To be blunt, Keith Haring would not mind that his art adorns Tenga’s uber-advanced vacuum fuck cups, nor in shapes of the ridges inside the brand spankin’ new Easy Beat Egg. Other blogs will just show you the pictures. Luckily, we have such good sports on our extended staff, that we can give you a much more comprehensive, hands-on review.

First off, yes, you can literally fuck Keith Haring’s art! And, though these are masturbatory aids, you’re not obligated to go solo. The entire set is festive with Haring signature radiant babies, barking dogs, graffiti hearts and dancing men, all very joyous, vibrant, moving. For “a world where people everywhere can safely and freely enjoy their sexuality” via “unprecedented internal design” — think Keith Haring Foundation condoms, but even safer.

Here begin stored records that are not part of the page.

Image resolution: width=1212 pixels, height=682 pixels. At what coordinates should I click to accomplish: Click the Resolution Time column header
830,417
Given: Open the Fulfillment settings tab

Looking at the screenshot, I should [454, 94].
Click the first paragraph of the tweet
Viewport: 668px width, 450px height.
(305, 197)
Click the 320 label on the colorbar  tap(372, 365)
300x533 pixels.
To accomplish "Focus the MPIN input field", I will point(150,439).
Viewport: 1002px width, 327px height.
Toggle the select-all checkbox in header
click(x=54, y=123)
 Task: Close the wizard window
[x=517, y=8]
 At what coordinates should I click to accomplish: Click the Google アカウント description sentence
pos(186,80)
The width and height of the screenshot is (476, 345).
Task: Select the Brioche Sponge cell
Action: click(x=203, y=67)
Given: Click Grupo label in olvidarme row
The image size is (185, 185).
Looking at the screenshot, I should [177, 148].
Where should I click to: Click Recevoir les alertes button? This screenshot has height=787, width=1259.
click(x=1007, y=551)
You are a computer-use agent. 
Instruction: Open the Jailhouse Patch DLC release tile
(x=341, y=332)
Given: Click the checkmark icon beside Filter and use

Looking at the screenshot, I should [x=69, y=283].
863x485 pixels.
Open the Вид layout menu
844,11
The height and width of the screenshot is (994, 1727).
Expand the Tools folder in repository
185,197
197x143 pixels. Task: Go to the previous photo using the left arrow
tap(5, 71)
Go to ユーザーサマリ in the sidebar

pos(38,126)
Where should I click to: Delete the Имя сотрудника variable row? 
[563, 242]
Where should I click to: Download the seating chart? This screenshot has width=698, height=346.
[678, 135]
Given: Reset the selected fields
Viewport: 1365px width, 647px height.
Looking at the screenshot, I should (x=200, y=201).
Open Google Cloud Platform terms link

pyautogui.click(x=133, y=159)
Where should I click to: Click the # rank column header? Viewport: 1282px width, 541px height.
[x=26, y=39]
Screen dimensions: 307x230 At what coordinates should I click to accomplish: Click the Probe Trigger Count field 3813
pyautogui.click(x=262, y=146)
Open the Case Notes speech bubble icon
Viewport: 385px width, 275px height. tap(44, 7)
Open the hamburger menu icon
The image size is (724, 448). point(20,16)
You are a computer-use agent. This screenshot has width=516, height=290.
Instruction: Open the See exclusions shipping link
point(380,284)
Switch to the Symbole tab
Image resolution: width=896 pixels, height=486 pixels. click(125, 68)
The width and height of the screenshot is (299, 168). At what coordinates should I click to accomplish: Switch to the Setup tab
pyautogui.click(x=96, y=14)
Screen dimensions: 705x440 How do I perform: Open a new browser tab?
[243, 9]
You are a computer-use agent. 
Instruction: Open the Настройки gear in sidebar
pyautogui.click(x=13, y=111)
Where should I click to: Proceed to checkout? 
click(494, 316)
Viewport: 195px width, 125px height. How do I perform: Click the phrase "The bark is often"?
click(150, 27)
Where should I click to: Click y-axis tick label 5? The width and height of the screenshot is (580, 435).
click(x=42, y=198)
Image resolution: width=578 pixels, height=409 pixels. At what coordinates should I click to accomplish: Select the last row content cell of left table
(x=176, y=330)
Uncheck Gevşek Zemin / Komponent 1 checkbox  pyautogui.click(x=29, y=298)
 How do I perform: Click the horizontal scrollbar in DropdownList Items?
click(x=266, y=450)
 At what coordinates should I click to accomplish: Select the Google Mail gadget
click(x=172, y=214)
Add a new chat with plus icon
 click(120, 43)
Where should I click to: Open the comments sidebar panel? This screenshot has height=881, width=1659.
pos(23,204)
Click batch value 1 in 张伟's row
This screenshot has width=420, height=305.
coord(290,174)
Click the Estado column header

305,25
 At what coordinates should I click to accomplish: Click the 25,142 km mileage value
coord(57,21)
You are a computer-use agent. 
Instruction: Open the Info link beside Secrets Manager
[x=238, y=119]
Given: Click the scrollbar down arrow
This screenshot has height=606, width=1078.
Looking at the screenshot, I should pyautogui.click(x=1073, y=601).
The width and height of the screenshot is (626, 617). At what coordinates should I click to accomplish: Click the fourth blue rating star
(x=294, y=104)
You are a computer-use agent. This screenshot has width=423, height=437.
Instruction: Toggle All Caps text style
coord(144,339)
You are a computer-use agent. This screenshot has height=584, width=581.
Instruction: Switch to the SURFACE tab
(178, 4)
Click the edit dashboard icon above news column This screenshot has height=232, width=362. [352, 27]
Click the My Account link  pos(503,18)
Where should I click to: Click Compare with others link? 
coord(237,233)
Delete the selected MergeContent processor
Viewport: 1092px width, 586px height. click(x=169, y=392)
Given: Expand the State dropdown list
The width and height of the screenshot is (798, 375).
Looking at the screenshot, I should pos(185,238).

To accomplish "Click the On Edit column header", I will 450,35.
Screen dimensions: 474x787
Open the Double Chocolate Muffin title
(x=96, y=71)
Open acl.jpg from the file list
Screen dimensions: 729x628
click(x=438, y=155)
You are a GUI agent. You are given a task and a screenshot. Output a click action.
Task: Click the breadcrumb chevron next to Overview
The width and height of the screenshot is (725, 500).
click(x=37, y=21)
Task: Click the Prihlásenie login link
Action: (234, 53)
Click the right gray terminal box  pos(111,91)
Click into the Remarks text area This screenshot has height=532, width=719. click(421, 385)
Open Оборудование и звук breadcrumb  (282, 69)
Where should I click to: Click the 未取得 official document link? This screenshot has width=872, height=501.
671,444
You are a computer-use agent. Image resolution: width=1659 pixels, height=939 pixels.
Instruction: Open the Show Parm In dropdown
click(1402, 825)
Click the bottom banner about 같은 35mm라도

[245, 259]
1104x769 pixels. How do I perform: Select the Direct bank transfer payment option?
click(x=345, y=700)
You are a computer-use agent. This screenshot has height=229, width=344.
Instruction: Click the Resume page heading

The big ones: Both, the festively adorned Original Vacuum Cup and Soft Tube Cup could pass for shampoo bottles at first glance but are equipped within is an advanced rubbery mechanism that looks similar to the organic orifice but extra fancy, with “tightening zones” and “protuberances.” And so, comrades of ANIMAL with penises not frightened by the future tried them out. Here are their honest thoughts.

The KHC-101 Original Vacuum Cup

“The diagram in the instruction booklet made it look like some sort of medieval torture chamber or a Chinese finger trap, but it’s much easier to use than I thought. Unwrap it, take off sticker on top, unscrew bottom, and put your dick in!”

“Was cold and goopy at first, but felt pretty good on initial contact. The ‘Suction’ and ‘No Suction’ modes are fun and as easy as moving your finger on and off the hole.”

“Real-life queefing sounds!”

“Pointy bits by the tip a little disconcerting.”

“Lube gets everywhere. Then kinda runs out. After a while, thought about finishing off the ol’ fashioned way, but stuck it out for a… Great finale! Left me feeling very…sticky.”

Alright. Now for the real deal. The Tenga Easy Beat Egg came in three different internal designs, for varying intensity. Confused? It stretches.


There’s a correlation between the visual designs and what it promised — “Dance The Night Away!” dancing man for “cascading flourish of sensations,” the “Let’s Get The Party Started” model of smaller, denser, shallower Haring designs for “slow, decadent stimulation” and the “Feel the rush of the street!” model featuring the hardest, deepest, “strong, exhilarating” ridges. So, each of our volunteers got one. Their combined highlights:

“When I first put it on it made my dick look like it was wearing a little hat.  It looked like the Sultan from Aladdin.”

“Impressive little egg fucker! It’s definitely the closest thing to a male dildo I’d imagine to exist. Surprisingly more elastic. Different handlings elicit very different sensations. The egg-shape seemed to prove more encompassing than how I’d envisioned the other more cylindrical toys to be. Being engulfed in the tiny structure seemed more indicative of ‘the real thing.’ At times it could have been a mouth! During others, a vagina! But never quite a hand.”

“Lost a good grip on it after a while… Finished with a real bang though! It worked!”

“I can’t imagine the eggs feeling that different from one another… It’s a step up from regular masturbation. I’ve never used anything like this before and theres something to be said about the layer of rubber between my hand and dick. Doesn’t feel like I’m doing anything at all but still feels like I’m fucking a rubber egg.”

“Was relatively silent with slight sloshy sounds here and there due to excess lube. Was skeptical of its stretching power at first but really all that matters is the tip, right? It stretches pretty well but after one use it didn’t really hold its egg shape very well.”

“Quick, practical cleanup. The Vicks inhaler-like tube that initially housed the lube doubled as a hole-plugging device which sealed the egg from any post-usage leakage. THAT is good industrial design.”

“Clean up is a bit messy. The lube is a bit sticky and the egg is annoying to wash out. Water and cum just don’t get along. All and all not a bad little sex toy. Very simple. Perhaps it would be more interesting with a partner.”

“I never did quite get a chance to give it a name. I can only complain about the size. Very much looking forward to the Tenga ostrich edition.”

So, all in all, the champs felt connected to Keith Haring’s art (literally) and considered exploring these with a partner, so, that’s a job well done, Tenga and that’s another medium conquered by the legendary artist. Keith Haring forever.